CHS Teaching Assistant Shares Family Connection to MLK Jr.

A mother and daughter smile
  • Published February 27, 2024

    A special education teaching assistant is sharing her unique connection to Dr. Martin Luther King Jr. with students at Centennial High.

    Tracey Pewitt-Perry's grandfather, Dr. Ben Branch, was a professional saxophone player who often traveled with King and was at the Lorraine Motel in Memphis on April 4, 1968. They were in town to support the sanitation worker strike and were discussing the program for that evening when King asked Branch to play Precious Lord, Take My Hand and to make it "really special." Seconds later, King was assassinated.

    The following week, Branch and company traveled to Chicago to record an album titled Last Request, which included Precious Lord, Take My Hand and other freedom songs.

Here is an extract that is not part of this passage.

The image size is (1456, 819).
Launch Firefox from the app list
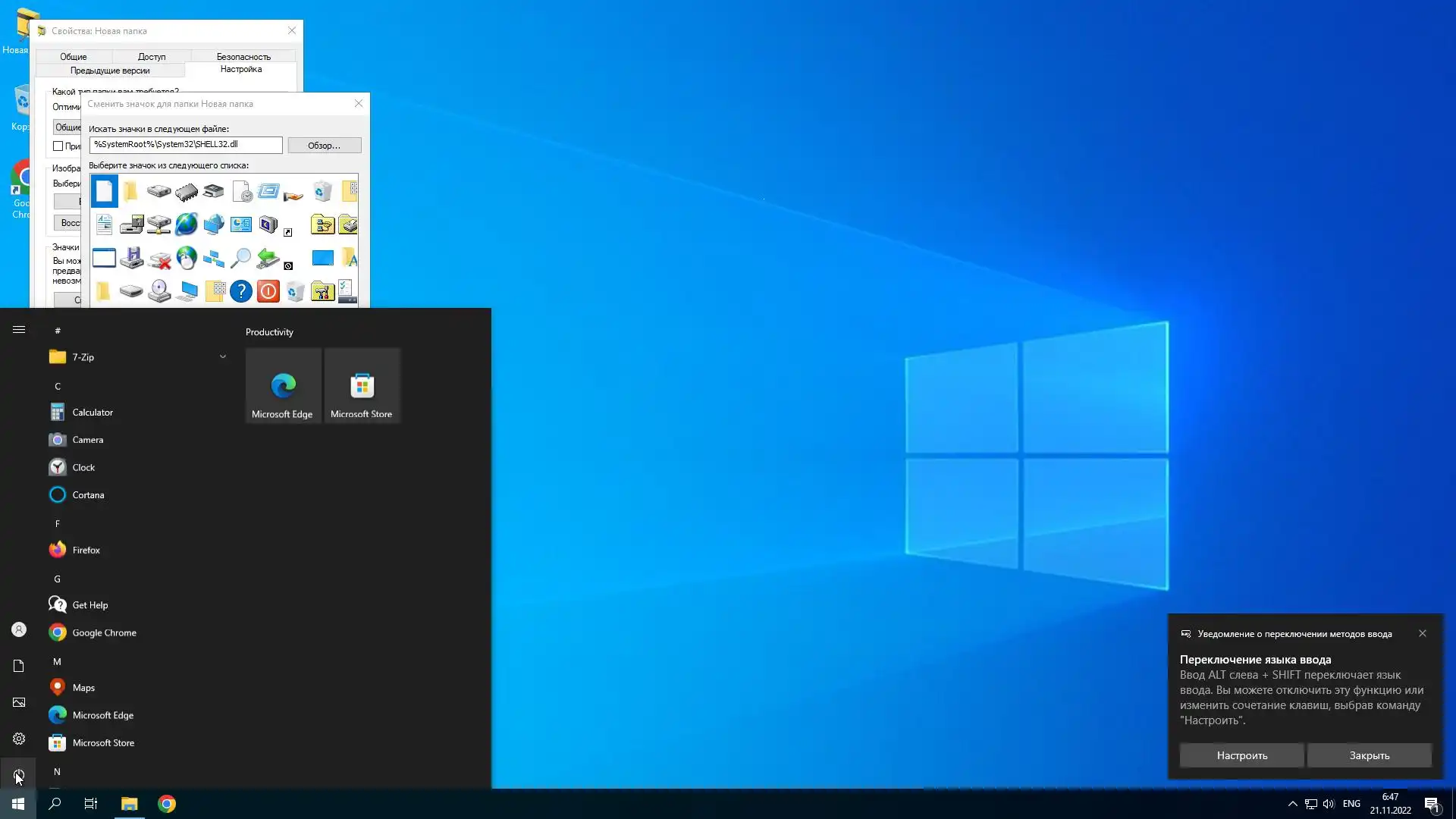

    "My students and I were left speechless as we heard Mrs. Pewitt-Perry recount these events," said CHS teacher Dr. Johnathan Vest, "As we listened to the recording, we could hear and feel the weariness and sorrow in that performance." 

    Pewitt-Perry's daughter, Raygn, has been part of her school's choir for two years and is currently being taught by Vest. During the fall concert, one of the choirs performed the song Precious Lord, Take My Hand, which prompted Raygn to talk to Vest about her great-grandfather. After hearing her story, Vest requested Pewitt-Perry to speak to his classes and share with them Branch's recording of the song.

    "I was excited to share with the group of students since my daughter is in the class, and I work with some of them every day," said Pewitt-Perry. "My grandfather's story is important for me to share because not a lot of people know about this part of the history of that day. He was involved in the Civil Rights Movement, working alongside some of the greats to fight for our rights."

    Throughout his career, Branch performed with legendary musicians such as B.B. King, Etta James and Marvin Gaye. His tenor saxophone has been displayed at the Rock and Soul Museum and is now at the Civil Rights Museum in Memphis.